Work order
Please print nothing but the lines from the one with "Given: Click the" to the last line of the records below, and omit pictures.
─── Data for review ───
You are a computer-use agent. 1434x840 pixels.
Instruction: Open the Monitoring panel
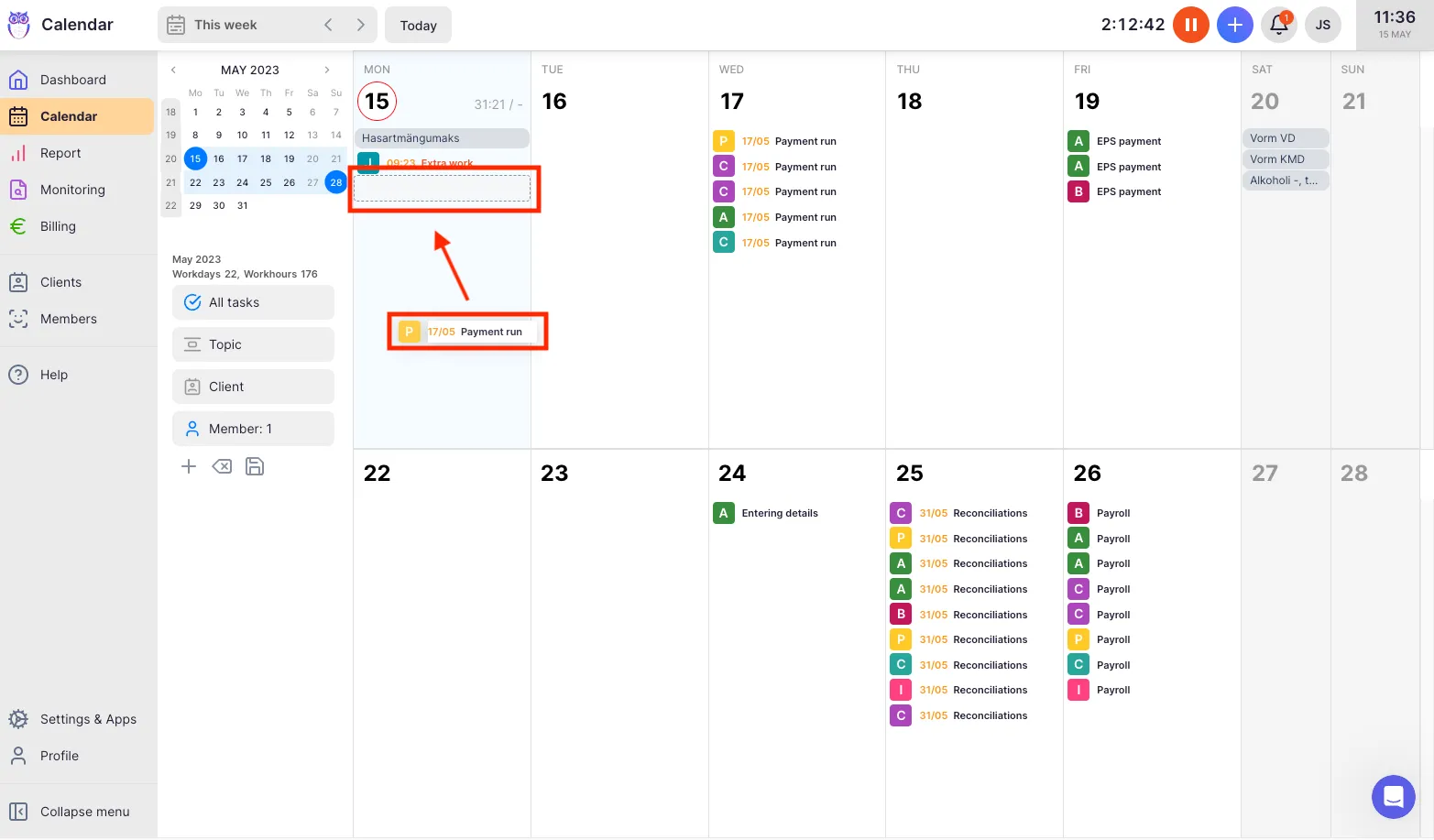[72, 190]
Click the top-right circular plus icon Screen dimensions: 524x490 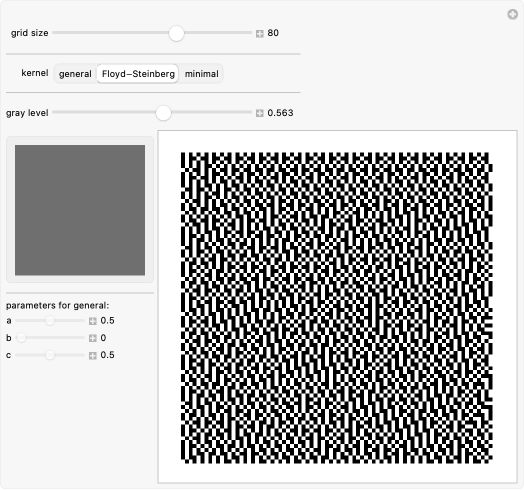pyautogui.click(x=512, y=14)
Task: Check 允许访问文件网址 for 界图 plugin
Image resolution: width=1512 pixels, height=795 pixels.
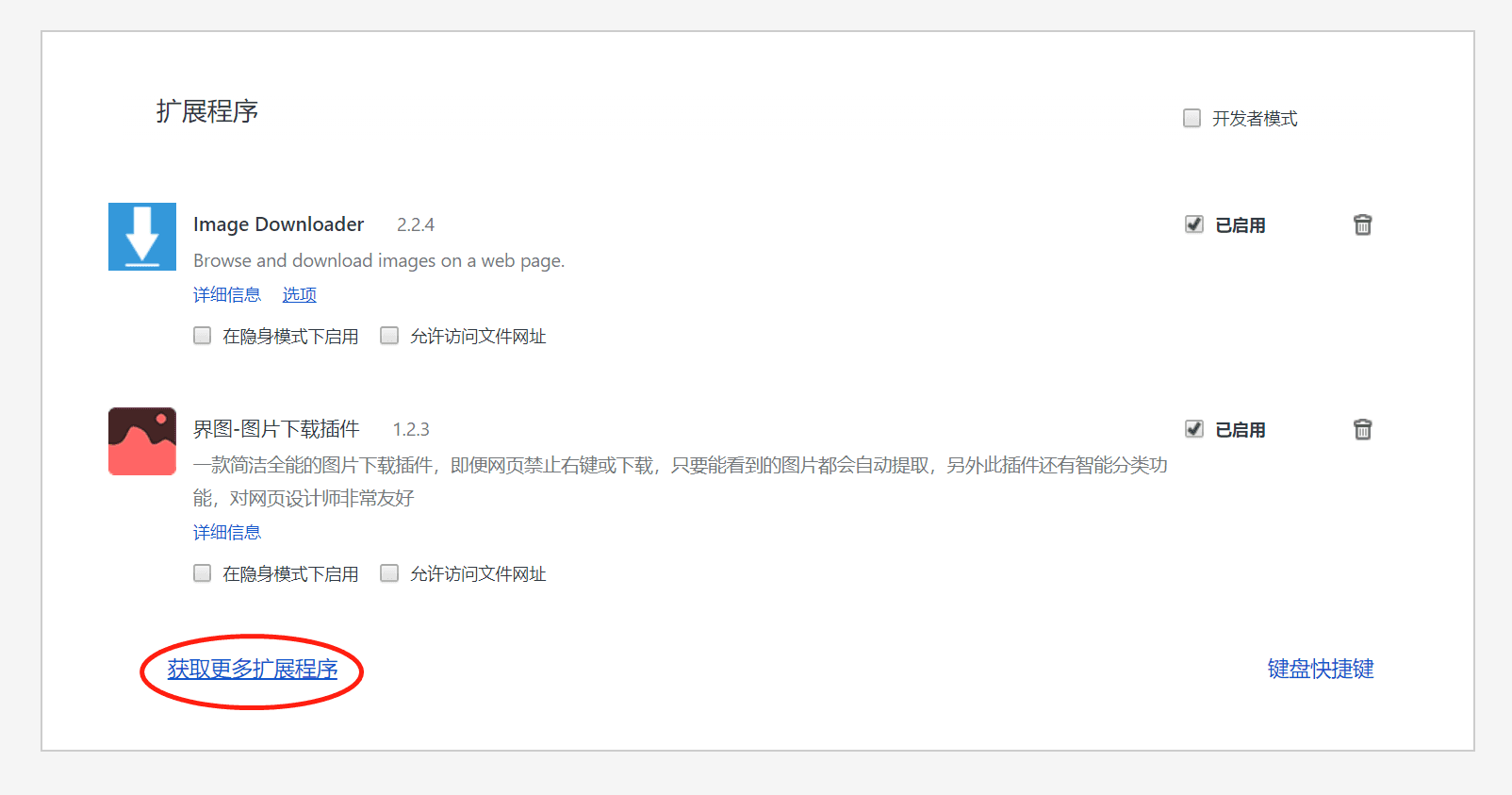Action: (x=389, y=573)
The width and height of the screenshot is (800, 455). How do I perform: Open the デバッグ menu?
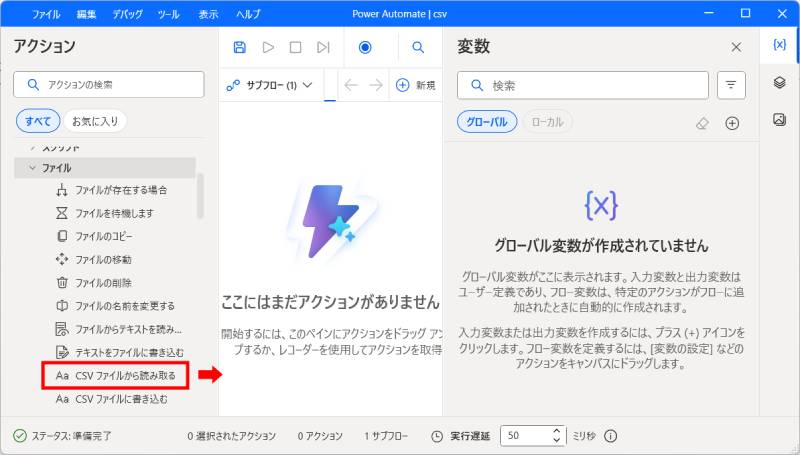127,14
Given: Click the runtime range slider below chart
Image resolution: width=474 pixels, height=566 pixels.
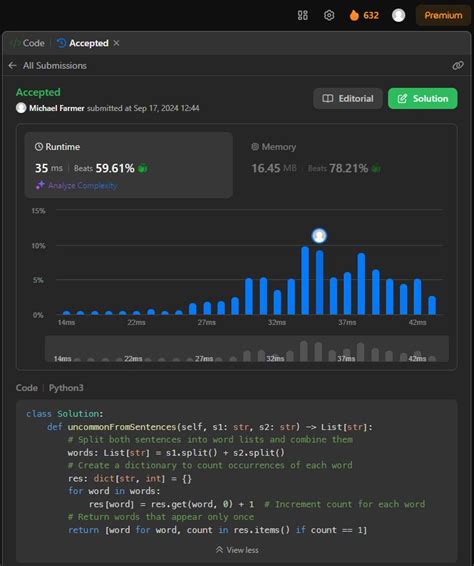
───
Task answer
Given: Click the runtime range slider below chart
Image resolution: width=474 pixels, height=566 pixels.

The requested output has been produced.